Datasets and Research for Online Abuse

Over the past few years, a number of datasets have been released in a multitude of languages, we recommend that you consult the Hate Speech Data Repository to identify the best dataset for your research purposes.

The Alan Turing Institute has also created a Online Hate Research Hub, which contains a large number of (mostly UK focussed) resources for research, policymaking and civil society efforts to understand, analyse and counter online hate.

Stack Overflow Dataset

This year, we are repeating our data collaboration with Stack Overflow, who have released a dataset along with anonymized annotator information, to help investigate any potential annotation biases in their data.

To acquire the dataset, fulfil the following steps:

  • Go to the StackOverflow Academic Partnership Programme Page, read the information on the website and open the application form.

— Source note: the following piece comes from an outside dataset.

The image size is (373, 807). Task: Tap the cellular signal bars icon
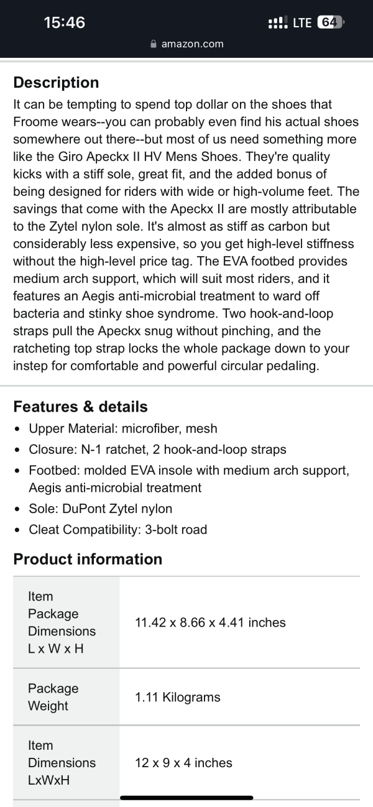tap(278, 23)
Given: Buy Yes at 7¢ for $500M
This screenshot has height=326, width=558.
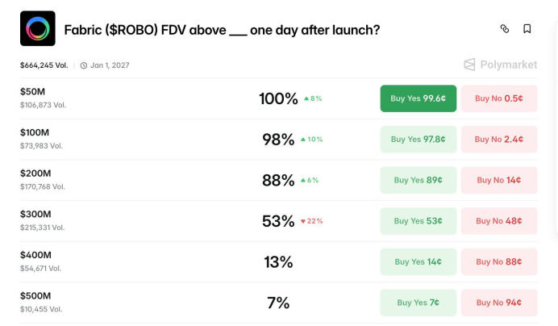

  • You can speed up the process of the application form by using our boilerplate text (below) for the question "What research is being proposed? What are the specific requirements of the project? What datasets are you interested in, if any?"

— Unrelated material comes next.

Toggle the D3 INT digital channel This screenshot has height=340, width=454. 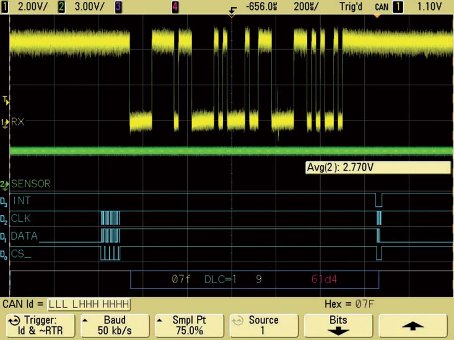tap(4, 202)
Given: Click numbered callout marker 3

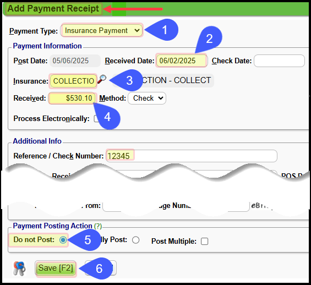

“We are requesting comment data along with anonymised annotator information, without user information for comments from Stack Exchange which have been subject to content moderation. The data will be used to research computational methods for detection of abusive or harmful content, with the aims of submitting our work to the 4th Workshop on Online Abuse and Harms (WOAH). To investigate automated methods for abuse detection, we require a dataset which contains the labels available in the Stack Overflow flagging structure - though a part may be unlabelled as to experiment with empirical evaluation on the trained methods.”

[1] Given the current situation with COVID-19, we understand that people may not be able to print out and scan a signed copy. Instead digital signatures will suffice using tools such as DocuSign.